Anders die Befürworter: Marit Schratzensteller-Altzinger vom Österreichischen Institut für Wirtschaftsforschungen bezeichnete die Finanztransaktionssteuer als „unseren Favoriten“. Bei einem Steuersatz von 0,01% je Transaktion werde sie europaweit 80 Mrd. € einbringen, davon in Deutschland 12 Mrd. €. Die Steuer habe ein viel höheres Aufkommen als die von der Bundesregierung erwogene Bankenabgabe und habe Stabilisierungswirkungen gegen die kurzfristige Spekulation, was bei der Bankenabgabe nicht der Fall sei. Bei der Bankenabgabe sah Schratzensteller-Altzinger das Problem, dass sie wegen ihrer Versicherungswirkung (das Aufkommen soll in einen Fonds zur Bewältigung künftiger Krisen fließen) die Risikobereitschaft der Banken sogar noch erhöhe.
Auch der Deutsche Sparkassen- und Giroverband sowie der Bundesverband der Volks- und Raiffeisenbanken befürworteten die Einführung einer Finanztransaktionssteuer. Eine Bankenabgabe werde sie als Kreditgeber des Mittelstands stärker treffen als die Finanztransaktionssteuer, betonten sie. Auch Max Otte von der Fachhochschule Worms wies auf die Belastung der Sparkassen und Genossenschaftsbanken durch die Bankenabgabe hin. Dagegen habe die Finanztransaktionsteuer die gewünschte Lenkungswirkung. Je langfristiger angelegt werde, desto geringer falle die Belastung aus, sagte Otte. Rudolf Hickel von der Universität Bremen wies Befürchtungen zurück, Kleinsparer könnten durch eine Finanztransaktionsteuer übermäßig belastet werden. Es gehe allein darum, die kurzfristige Spekulation durch die Steuer zu verteuern. Die Bankenabgabe lehnte Hickel mit dem Hinweis ab, sie bestrafe genau diejenigen Institute, die sich in der letzten Krise ordentlich verhalten hätten.

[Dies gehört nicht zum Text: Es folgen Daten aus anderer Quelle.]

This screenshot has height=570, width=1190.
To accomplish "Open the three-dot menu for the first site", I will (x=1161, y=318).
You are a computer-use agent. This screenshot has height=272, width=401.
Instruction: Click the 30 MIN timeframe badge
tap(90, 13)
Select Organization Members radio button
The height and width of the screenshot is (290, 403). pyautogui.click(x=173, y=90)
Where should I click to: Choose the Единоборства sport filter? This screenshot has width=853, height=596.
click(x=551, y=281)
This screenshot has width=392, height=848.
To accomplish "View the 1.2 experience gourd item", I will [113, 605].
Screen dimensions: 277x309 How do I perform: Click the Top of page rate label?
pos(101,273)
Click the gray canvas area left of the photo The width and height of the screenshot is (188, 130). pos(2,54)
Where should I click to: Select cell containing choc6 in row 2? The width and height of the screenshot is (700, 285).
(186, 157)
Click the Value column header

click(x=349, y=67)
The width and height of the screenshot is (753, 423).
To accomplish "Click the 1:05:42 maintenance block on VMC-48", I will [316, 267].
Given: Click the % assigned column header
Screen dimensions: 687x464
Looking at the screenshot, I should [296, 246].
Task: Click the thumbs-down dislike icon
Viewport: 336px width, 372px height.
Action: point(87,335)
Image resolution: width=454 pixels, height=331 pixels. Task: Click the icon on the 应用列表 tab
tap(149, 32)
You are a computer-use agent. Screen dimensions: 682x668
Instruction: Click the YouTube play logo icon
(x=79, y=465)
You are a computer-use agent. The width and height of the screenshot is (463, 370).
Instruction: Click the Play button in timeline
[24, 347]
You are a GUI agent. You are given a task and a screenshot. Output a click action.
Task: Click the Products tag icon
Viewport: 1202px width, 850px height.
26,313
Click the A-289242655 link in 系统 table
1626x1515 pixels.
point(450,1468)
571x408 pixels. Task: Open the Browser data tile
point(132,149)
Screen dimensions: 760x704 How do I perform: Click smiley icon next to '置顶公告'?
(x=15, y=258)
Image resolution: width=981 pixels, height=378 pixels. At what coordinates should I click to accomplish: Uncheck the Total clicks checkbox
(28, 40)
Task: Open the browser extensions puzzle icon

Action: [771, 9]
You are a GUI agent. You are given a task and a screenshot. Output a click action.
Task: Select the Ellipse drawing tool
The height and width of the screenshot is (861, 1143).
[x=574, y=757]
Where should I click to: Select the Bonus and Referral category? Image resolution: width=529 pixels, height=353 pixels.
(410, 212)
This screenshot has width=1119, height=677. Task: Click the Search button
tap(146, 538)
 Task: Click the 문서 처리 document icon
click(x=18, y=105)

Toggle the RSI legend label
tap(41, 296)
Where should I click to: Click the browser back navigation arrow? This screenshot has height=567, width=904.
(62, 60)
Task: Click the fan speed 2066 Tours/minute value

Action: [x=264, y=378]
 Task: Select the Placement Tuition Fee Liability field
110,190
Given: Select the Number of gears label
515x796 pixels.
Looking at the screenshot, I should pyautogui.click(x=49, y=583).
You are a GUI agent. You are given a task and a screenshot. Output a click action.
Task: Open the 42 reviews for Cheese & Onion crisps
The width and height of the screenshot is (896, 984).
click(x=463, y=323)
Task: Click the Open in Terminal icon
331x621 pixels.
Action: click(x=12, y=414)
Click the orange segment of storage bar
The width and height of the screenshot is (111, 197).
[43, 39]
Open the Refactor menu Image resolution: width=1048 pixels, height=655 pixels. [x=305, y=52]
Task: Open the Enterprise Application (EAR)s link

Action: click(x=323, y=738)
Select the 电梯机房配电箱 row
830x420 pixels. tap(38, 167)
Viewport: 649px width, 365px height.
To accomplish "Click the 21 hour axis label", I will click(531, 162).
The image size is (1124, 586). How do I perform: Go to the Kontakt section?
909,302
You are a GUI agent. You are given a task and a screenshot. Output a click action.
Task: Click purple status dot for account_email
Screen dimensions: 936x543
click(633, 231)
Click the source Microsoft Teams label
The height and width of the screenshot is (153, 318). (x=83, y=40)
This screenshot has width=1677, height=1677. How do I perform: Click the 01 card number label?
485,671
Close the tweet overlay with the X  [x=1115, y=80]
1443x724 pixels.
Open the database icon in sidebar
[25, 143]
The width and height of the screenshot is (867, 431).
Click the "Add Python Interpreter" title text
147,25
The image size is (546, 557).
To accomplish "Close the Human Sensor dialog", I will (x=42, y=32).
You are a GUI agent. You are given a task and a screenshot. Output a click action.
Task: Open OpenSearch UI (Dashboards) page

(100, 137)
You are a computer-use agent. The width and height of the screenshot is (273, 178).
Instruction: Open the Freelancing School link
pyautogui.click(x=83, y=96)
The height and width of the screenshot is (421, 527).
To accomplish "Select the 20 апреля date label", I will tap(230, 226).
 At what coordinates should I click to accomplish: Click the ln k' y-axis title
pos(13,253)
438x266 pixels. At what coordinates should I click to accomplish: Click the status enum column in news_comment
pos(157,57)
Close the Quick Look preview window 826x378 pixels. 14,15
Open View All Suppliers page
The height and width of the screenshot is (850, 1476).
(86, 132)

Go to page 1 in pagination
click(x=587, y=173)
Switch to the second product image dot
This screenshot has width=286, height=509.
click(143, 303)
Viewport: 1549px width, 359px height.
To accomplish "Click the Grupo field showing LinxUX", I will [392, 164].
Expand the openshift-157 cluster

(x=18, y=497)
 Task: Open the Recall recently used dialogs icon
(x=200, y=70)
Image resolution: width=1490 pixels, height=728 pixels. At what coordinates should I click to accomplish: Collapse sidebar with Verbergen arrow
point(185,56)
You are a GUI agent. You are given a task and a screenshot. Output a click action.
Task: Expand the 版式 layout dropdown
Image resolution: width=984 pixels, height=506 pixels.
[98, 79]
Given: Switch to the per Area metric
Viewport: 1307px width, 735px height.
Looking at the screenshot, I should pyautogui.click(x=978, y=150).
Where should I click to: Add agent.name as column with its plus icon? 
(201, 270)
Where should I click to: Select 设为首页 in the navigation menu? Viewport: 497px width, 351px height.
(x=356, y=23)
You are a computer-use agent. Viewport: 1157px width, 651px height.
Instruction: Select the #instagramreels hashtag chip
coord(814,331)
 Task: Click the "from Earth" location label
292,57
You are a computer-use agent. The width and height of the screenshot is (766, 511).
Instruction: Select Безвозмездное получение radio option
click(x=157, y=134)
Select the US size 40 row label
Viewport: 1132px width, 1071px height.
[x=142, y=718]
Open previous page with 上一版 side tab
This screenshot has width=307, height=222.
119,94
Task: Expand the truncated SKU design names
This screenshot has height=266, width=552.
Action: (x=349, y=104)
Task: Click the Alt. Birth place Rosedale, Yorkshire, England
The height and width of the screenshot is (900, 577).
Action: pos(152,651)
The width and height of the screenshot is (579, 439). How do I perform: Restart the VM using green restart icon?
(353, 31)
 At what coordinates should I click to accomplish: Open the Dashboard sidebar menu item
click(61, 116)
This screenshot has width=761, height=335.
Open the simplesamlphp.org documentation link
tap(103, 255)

Die österreichische Wirtschaftskammer bezeichnete die FTT als fair, weil sie langfristiges Investment schone und kurzfristiges belaste. Wichtig sei auch, mit den Erträgen die Haushalte zu sanieren. „Wir sind doch alle in Richtung Griechenland unterwegs – mit unterschiedlichen Geschwindigkeiten“, sagte ein Sprecher der Kammer in der Anhörung. Der per Video zugeschaltete österreichische Finanzstaatssekretär Andreas Schieder erklärte, ein Signal des Bundestages für die Steuer könnte „den Durchbruch in dieser wichtigen Frage bedeuten“. Jetzt kamen ihm die Finanzminister der Eurozone zuvor. Einen solchen Wettbewerb lobe ich mir.